# Exercise directions
An exact transcript of every entry is required, without any of the pictures.

[Dataset entries]
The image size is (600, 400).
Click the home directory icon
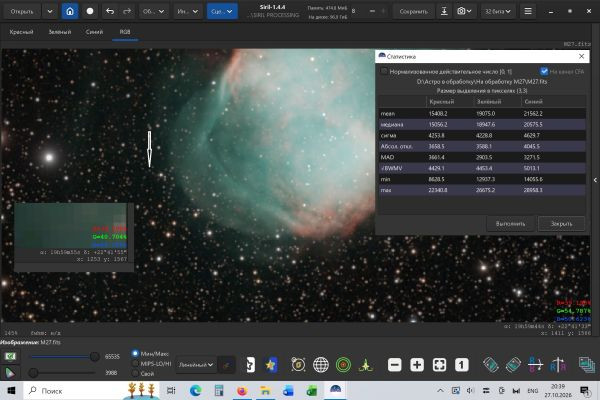click(70, 11)
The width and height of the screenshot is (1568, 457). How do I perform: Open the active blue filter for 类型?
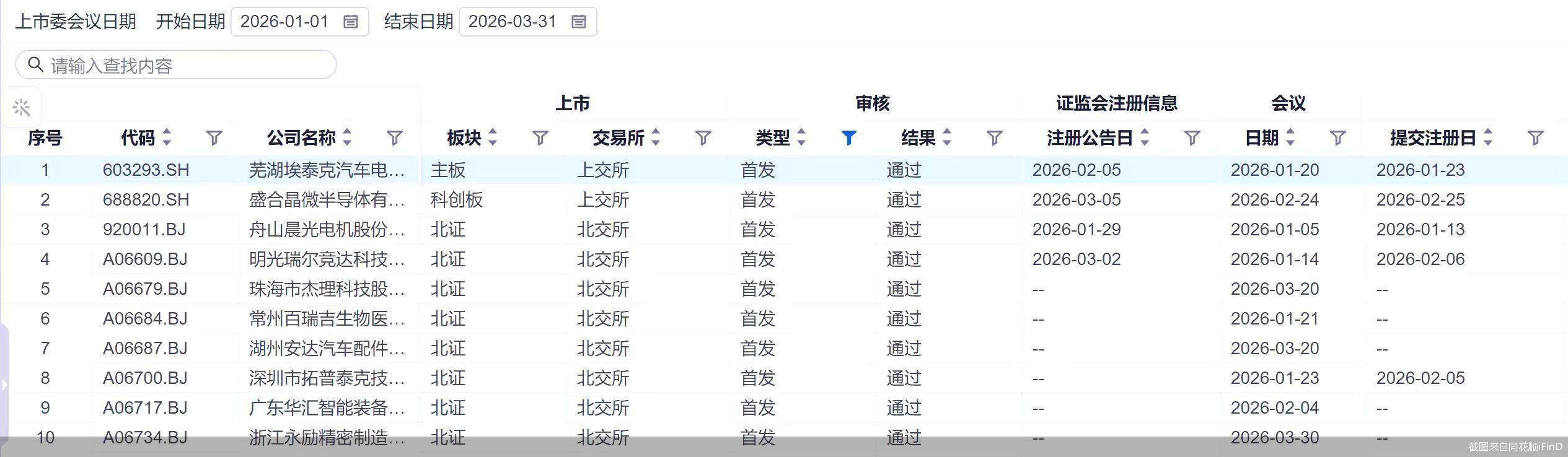coord(848,137)
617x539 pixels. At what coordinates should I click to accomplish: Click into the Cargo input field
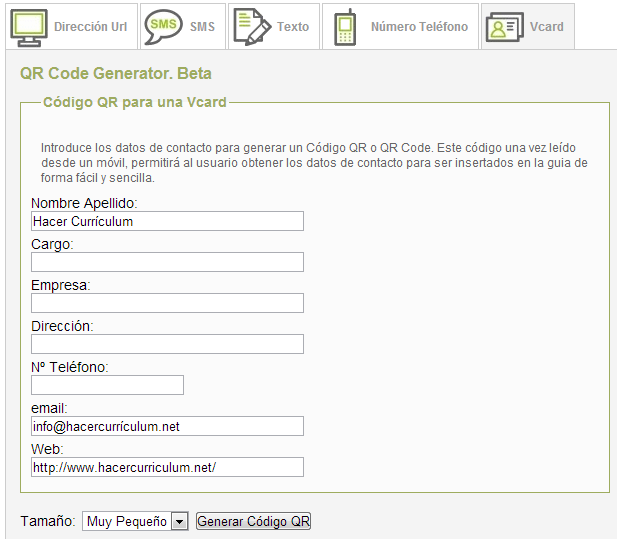tap(167, 262)
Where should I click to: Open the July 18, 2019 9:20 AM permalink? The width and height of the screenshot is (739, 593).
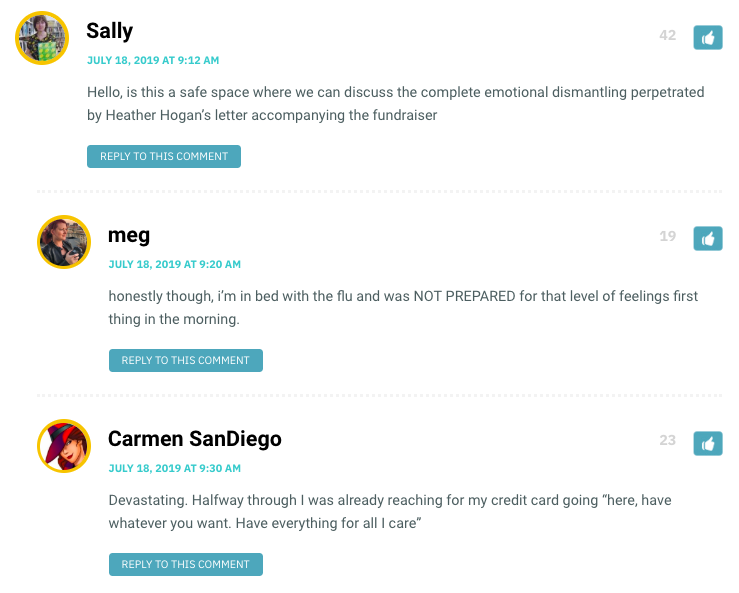[x=174, y=264]
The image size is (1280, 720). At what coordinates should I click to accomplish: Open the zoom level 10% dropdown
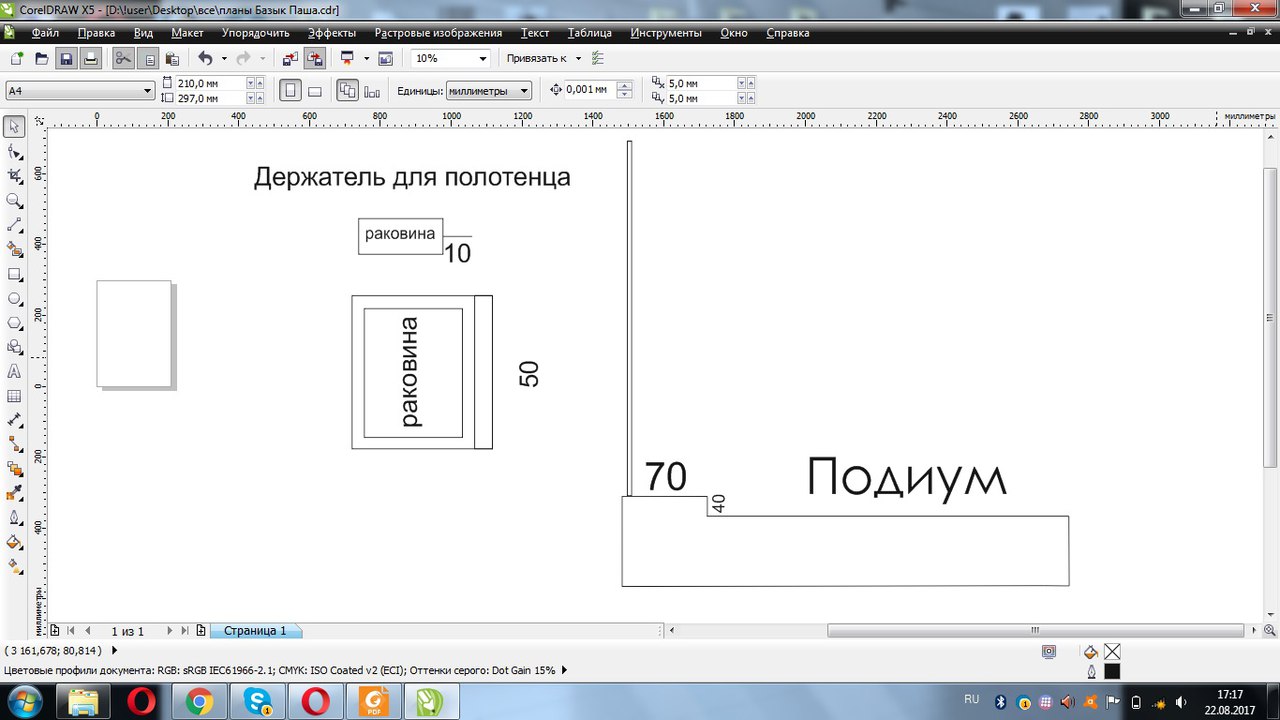(x=483, y=59)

# Response to the task
The image size is (600, 400).
Click the home directory icon
click(70, 11)
The width and height of the screenshot is (1568, 457). How do I perform: Open the active blue filter for 类型?
coord(848,137)
617x539 pixels. At what coordinates should I click to accomplish: Click into the Cargo input field
tap(167, 262)
Where should I click to: Open the July 18, 2019 9:20 AM permalink? The width and height of the screenshot is (739, 593).
[x=174, y=264]
The image size is (1280, 720). At what coordinates should I click to accomplish: Open the zoom level 10% dropdown
(x=483, y=59)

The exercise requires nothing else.